London’s Gatwick Airport Shut Down By Drones

Drone flying
Wikimedia Commons

London’s Gatwick Airport has been shut down after one or more drones were flown repeatedly over the runway in what airport officials say is a deliberate incursion.

Gatwick, which is the second busiest airport in the UK after London Heathrow, has been shut down to all incoming and outgoing flights since 9 p.m. GMT (5 p.m. EST) last night and remains closed at the time of writing, some 13 hours later.

According to the BBC, the closure has affected at least 100,000 passengers so far. It is one of the busiest times of the year for Gatwick with many people flying in and out at the start of their Christmas holidays.

Many passengers flying into Gatwick have been left stranded on the tarmac in planes around the world, while others have had flights canceled or redirected to other airports in the UK or even as far away as Amsterdam, Paris, and Bordeaux.

For those trying to fly out of Gatwick, the situation is chaotic. All flights are grounded and, with airport hotels full, many people have been forced to bed down on terminal floors.

One stranded passenger, Eddie Boyes, told the Daily Mail about the situation inside the airport last night.

“I and my family, along with many others, have been here for six hours. We were offered a hotel only for that to be rescinded shortly afterwards. People sleeping on floor in south terminal, utter shambles.”

Gatwick airport North Terminal
  Wikimedia Commons

Police are urgently investigating the incursion and scouring the five-mile exclusion zone around the airport for signs of the pilot. They have ruled out terrorism as a motive for the drone incursion, but have suggested that it could be the work of environmentalists seeking to disrupt air travel. They are considering using a sniper to try and shoot down the drone, but have said this action will only be taken as a last resort given the potential danger that stray bullets could pose.

Experts have said that the drone’s repeated incursions mean that it could only be a deliberate act. They have also said that the pilot must be an expert to have kept the drone consistently around the airport for such a long period of time.

As and when he is caught, the drone pilot can expect to face criminal charges and could face a sentence of up to five years in prison.

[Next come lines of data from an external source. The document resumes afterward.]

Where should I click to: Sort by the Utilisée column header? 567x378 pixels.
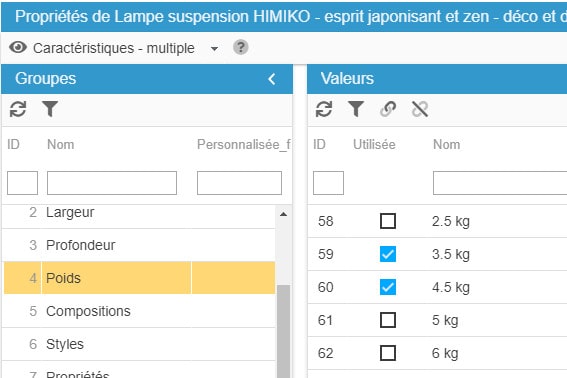(374, 144)
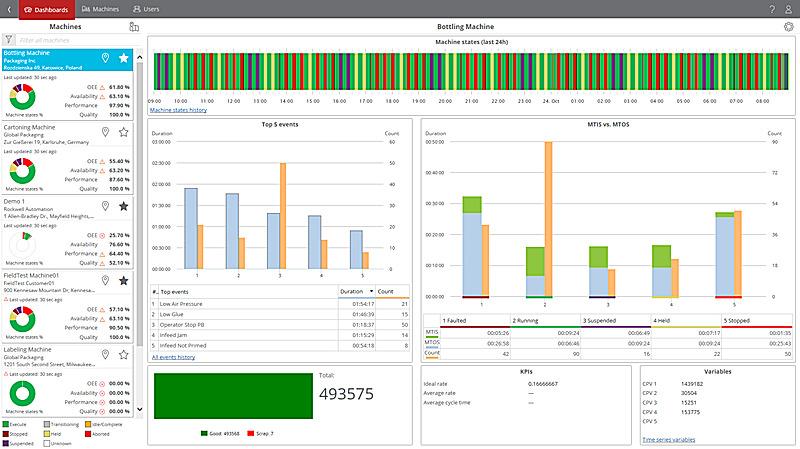The width and height of the screenshot is (800, 449).
Task: Click the location pin for Cartoning Machine
Action: click(x=106, y=132)
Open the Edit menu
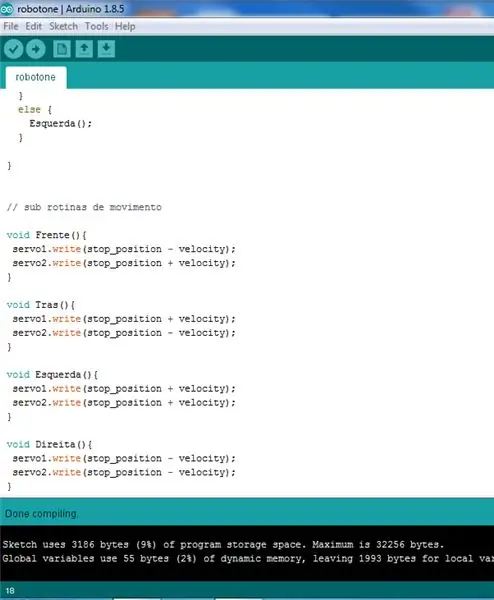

The case has also seen calls for tighter regulation on the use of drones around airports and other sensitive sites in the UK as well as tougher penalties for those using them illegally.

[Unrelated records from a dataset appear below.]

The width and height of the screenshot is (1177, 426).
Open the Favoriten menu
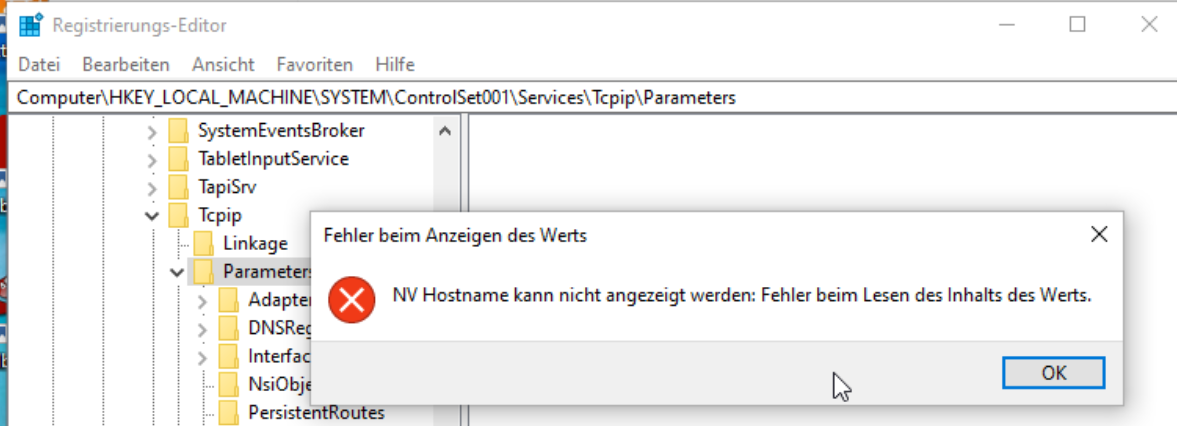315,64
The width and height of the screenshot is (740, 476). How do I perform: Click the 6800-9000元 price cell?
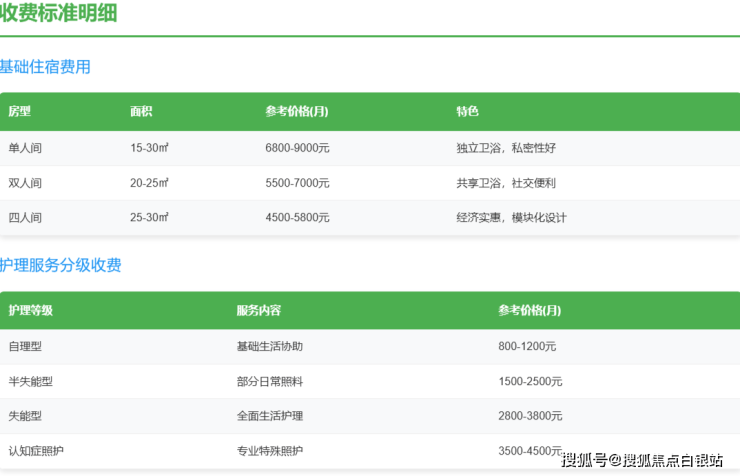point(297,148)
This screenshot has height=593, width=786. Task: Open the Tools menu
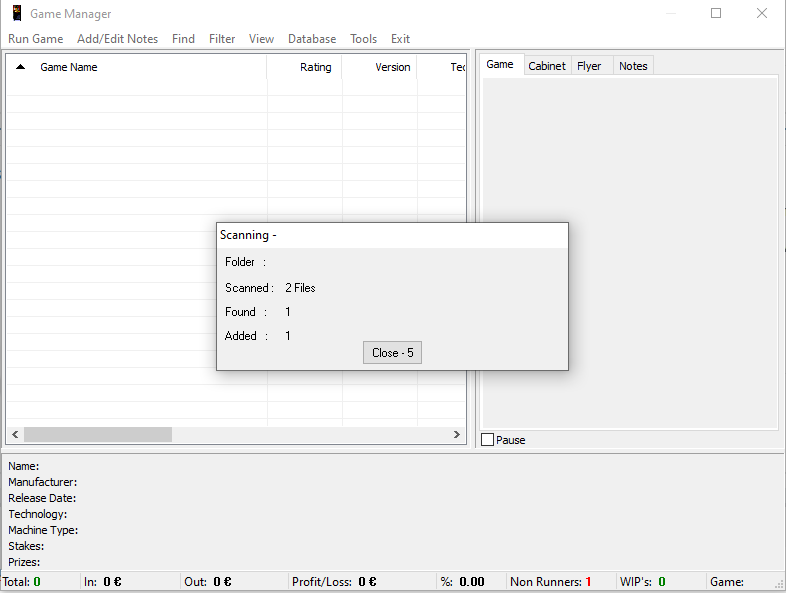click(363, 39)
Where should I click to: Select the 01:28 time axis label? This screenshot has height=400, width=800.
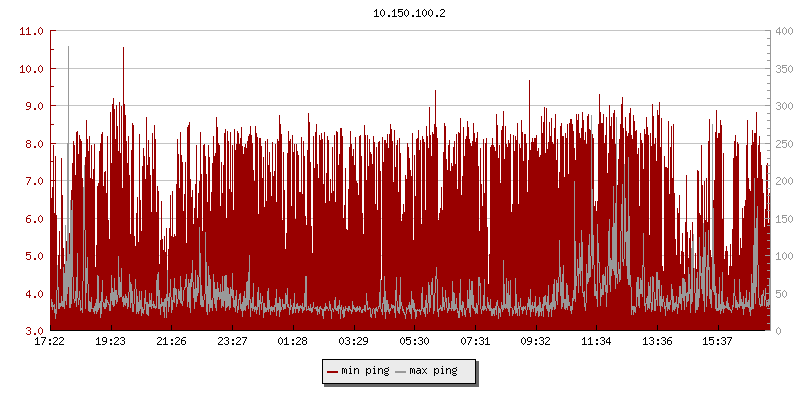click(293, 342)
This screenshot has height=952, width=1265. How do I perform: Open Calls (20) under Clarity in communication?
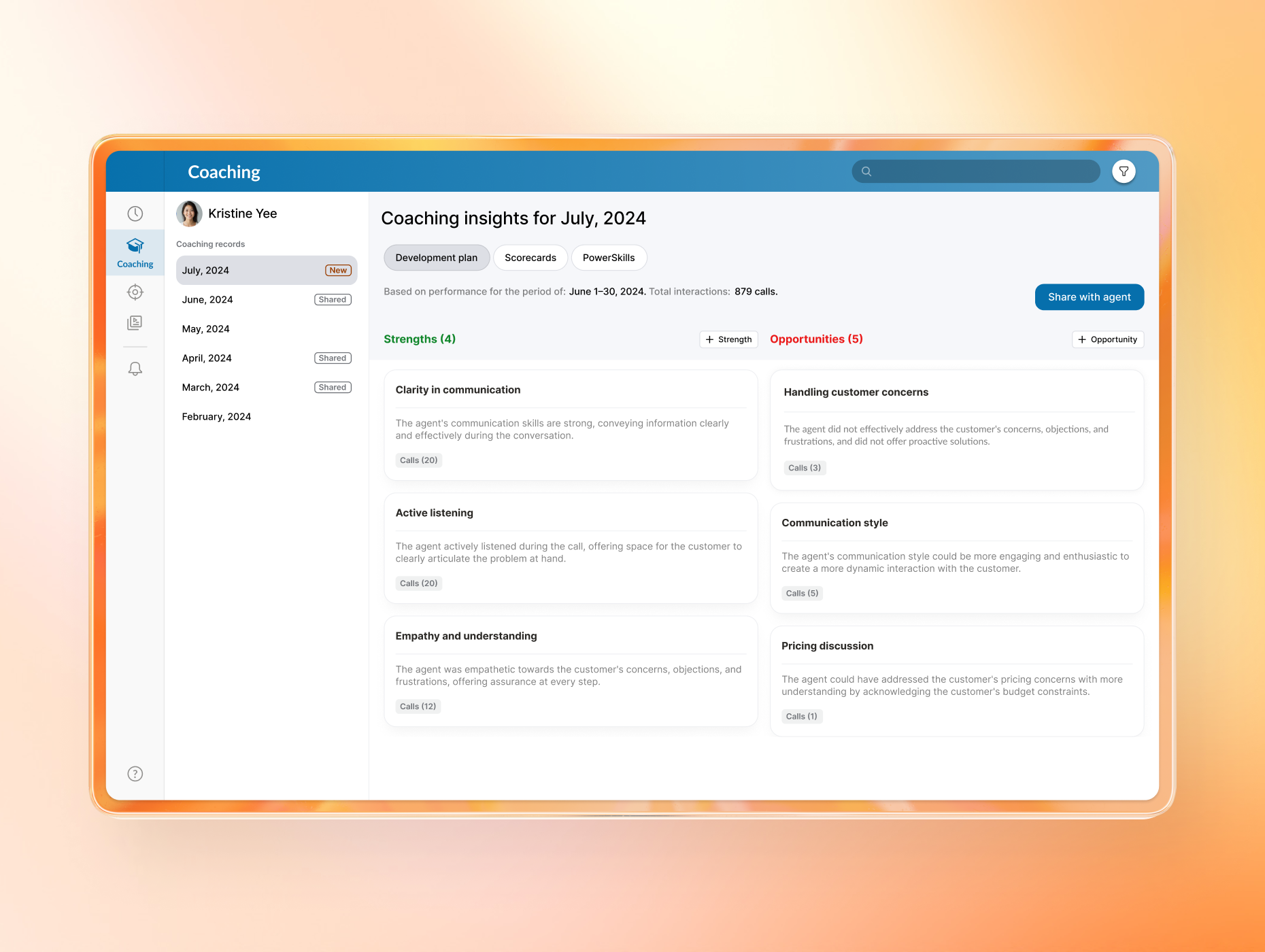[418, 460]
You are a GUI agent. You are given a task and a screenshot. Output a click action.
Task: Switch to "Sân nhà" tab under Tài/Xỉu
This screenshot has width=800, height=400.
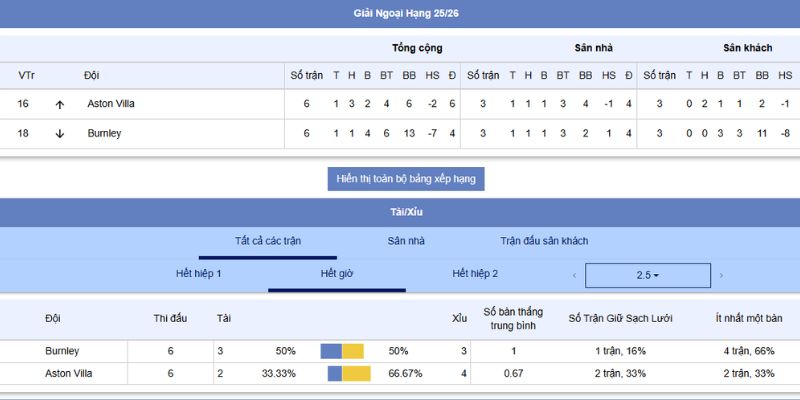click(406, 241)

The CEO of Gatwick Airport, Chris Woodroofe, told the UK’s Sky News channel that the drone had been around the airport throughout the night and was still circling this morning.

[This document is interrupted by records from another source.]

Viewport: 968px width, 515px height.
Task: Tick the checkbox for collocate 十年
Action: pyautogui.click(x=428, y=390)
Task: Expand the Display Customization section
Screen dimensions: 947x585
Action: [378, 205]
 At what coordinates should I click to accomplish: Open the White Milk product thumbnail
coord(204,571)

“Last night at 9’o’clock in the evening, a drone was spotted by two different members of my staff…”, he said. “At 3’o’clock we thought it had gone and then it came back again and so we closed the runway again. As I stand here now, there is a drone on my airfield, as we speak.”

“We will update when we have suitable reassurance that it is appropriate to reopen the runway,” the local police force added.